Getting Back on the Horse - and other cliches

I have often thought that cliches are as overworked and overused as they are exactly because they are so fundamentally true. I have not posted in quite a while, and it is difficult for me to post today because I have not posted in quite a while.

Between the earthquake and the unusual rain system and the flooding and a broken tooth and Thanksgiving Day and a friend's return to the States for 2 months, I have been exceptionally down. Many days it was all I could do to get out of bed in the morning - and keep myself from crawling back into (or under) the bed before noon. I am better now. Not great. Not back to "normal". But better.

I am requiring myself to get out of the house 2 mornings a week to volunteer at one of the local missions. I am requiring myself to carry on the Chowder and Marching Society. I am requiring myself to "fake it till I make it".

I heard earlier this week that we had 57 inches of rain in November.
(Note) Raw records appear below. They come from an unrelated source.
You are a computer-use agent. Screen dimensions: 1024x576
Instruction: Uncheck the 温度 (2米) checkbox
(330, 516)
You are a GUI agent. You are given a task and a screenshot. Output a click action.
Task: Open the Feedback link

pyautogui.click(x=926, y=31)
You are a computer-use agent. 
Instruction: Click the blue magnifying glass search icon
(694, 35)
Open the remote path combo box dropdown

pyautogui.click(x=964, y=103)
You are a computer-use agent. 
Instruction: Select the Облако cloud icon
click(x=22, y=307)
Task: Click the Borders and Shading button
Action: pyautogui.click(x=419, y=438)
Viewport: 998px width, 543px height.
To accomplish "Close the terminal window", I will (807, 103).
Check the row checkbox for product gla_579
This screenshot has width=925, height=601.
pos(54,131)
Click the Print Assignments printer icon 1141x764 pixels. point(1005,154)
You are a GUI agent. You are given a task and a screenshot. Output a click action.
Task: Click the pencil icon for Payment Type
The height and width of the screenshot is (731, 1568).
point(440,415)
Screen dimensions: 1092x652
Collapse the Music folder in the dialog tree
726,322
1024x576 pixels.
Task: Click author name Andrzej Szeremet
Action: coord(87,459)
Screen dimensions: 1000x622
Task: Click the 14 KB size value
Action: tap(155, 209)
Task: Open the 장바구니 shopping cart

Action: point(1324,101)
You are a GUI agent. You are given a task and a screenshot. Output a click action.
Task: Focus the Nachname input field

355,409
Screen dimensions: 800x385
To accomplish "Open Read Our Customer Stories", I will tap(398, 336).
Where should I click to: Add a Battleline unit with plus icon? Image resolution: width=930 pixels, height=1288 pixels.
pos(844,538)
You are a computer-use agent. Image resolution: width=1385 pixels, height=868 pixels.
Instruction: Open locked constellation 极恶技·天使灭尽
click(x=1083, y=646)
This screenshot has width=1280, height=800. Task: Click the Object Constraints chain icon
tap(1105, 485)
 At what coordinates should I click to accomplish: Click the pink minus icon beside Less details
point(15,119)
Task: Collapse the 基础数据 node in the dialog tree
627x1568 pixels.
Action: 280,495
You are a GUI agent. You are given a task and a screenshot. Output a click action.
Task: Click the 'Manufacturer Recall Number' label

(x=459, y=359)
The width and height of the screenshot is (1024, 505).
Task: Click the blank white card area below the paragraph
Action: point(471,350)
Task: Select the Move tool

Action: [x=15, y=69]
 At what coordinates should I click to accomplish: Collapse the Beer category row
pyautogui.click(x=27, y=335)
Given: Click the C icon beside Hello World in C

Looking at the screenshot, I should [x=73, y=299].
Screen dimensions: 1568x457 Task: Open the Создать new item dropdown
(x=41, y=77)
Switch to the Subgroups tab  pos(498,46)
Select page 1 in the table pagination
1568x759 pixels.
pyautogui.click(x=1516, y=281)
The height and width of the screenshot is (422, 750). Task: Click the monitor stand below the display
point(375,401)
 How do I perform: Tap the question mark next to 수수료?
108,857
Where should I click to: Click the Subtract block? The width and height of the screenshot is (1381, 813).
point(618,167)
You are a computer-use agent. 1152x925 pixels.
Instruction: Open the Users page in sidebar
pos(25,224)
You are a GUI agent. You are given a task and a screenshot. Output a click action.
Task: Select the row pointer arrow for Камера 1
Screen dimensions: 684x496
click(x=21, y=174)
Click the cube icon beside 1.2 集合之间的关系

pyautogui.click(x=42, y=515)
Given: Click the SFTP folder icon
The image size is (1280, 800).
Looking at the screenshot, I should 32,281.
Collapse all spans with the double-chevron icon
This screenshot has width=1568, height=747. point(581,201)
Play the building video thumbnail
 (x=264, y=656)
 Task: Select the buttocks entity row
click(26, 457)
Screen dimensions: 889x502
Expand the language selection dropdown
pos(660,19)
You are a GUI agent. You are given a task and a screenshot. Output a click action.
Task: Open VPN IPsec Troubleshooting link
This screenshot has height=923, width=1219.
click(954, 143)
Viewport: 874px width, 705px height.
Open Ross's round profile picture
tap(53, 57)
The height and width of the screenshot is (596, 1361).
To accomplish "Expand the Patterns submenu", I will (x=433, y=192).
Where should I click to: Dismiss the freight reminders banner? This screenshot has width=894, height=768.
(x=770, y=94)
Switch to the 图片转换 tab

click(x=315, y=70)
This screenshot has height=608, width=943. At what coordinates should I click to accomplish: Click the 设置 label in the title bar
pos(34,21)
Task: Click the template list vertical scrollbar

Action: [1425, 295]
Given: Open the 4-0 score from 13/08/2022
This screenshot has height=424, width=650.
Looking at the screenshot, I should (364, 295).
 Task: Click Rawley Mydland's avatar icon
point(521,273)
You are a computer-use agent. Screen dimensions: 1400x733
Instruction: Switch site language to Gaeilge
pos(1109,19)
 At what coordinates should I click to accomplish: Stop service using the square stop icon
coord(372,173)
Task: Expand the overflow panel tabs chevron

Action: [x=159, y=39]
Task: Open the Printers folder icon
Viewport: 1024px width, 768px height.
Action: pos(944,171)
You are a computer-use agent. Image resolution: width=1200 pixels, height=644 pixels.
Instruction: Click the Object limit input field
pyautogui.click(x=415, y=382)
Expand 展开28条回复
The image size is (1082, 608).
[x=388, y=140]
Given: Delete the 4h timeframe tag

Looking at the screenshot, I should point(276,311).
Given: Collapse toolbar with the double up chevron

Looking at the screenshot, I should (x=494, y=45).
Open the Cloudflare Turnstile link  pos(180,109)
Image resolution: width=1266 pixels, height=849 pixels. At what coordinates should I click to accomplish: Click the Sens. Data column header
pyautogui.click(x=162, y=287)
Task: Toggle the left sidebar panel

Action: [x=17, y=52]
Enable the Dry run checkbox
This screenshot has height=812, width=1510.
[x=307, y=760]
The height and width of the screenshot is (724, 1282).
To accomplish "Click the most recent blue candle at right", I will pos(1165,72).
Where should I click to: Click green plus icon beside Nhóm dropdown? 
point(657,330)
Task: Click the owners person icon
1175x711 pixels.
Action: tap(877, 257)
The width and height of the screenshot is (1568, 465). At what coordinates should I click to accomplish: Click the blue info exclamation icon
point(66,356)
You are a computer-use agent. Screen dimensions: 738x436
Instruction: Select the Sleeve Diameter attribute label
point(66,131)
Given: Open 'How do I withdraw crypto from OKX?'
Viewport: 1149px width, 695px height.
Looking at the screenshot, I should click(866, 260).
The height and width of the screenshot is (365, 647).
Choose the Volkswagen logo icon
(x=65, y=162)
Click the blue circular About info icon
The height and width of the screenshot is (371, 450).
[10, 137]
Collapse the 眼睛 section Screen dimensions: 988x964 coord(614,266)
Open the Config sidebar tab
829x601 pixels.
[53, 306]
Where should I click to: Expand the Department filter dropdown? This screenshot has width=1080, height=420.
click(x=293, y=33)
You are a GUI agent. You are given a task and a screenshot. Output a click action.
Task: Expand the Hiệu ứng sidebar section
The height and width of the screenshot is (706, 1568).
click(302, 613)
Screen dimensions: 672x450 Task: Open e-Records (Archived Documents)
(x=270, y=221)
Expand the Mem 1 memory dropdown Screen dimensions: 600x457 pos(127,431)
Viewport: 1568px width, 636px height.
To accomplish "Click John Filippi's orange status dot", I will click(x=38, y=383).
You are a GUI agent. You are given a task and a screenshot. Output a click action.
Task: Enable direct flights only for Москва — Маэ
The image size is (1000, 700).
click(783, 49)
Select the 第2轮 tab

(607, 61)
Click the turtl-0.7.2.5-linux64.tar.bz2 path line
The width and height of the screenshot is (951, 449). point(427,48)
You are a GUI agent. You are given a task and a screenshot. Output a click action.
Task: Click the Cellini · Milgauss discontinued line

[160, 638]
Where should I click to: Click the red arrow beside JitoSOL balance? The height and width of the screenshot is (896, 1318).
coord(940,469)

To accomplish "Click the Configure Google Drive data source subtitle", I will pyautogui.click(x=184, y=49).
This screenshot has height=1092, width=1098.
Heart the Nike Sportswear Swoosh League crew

Think of it like this: it rained an average of almost 2 inches a day. Every day. All month long. Or think of it like this: It rained 5 FEET 9 INCHES in November.

Bob informed me that, as of November 30, we had accumulated 219 inches of rain for the year. Again, think of it like this: OVER 18 FEET OF RAIN. In eleven months.

And they say that there is a dry season in January/February/March. I don't quite believe them.

In other news, we went last Saturday with our church to a feeding station that the church supports. We took gift bags for the 35 mothers who cook (over wood fires in cast iron kettles thankyouverymuch) for the almost 100 children who eat there daily. The Ngobe (or Ngabe) Bugle (or Bukle) Indians live in the mountains and eke out a meager existence on the land. All too often the meal provided at the feeding station is the only one the children receive each day. Anyway, Mother's Day in Panama is December 8, and we provided gift bags with cosmetics, toothbrushes, lotion and powder and other things for the moms.

Life is so hard for the women especially. They are often pregnant by 15, and have a baby every year or so. The grown women almost never smile, and the children rarely do. With my silver hair and glasses, I looked so different that several children were afraid of me, although after a while a little flirt of a boy and an angel of a little girl sat on my lap or leaned on my leg. (I wanted to bring about half a dozen of the little girls home with me to rescue them from a future of no education, likely abuse, and certain early motherhood.)

We are going back in a couple of weeks to bring Christmas presents to the children.

By the way, the feeding station is NOT the mission where I will be working 2 days a week. THAT mission is much closer to home, has a Bible Institute, sponsors many of the Gnobe Bugle children in school (by providing uniforms, shoes, school supplies, etc), and has a clinic. I'll probably work most with the clinic, depending on patient needs. I understand that the Indian women walk down to the mission clinic to give birth (Yes, you read that right: they walk down to the clinic while they are in labor), so I may get to practice midwifery. I'll let you know. (I hope to finish knitting the baby blanket I'm currently working on before assisting in a delivery, so I can give it to the new baby.)

I still have my down days. I still have my down moments. I still cry. But I am making a valiant effort to "Bloom Where I Am Planted" - a cliche with which to close this for now.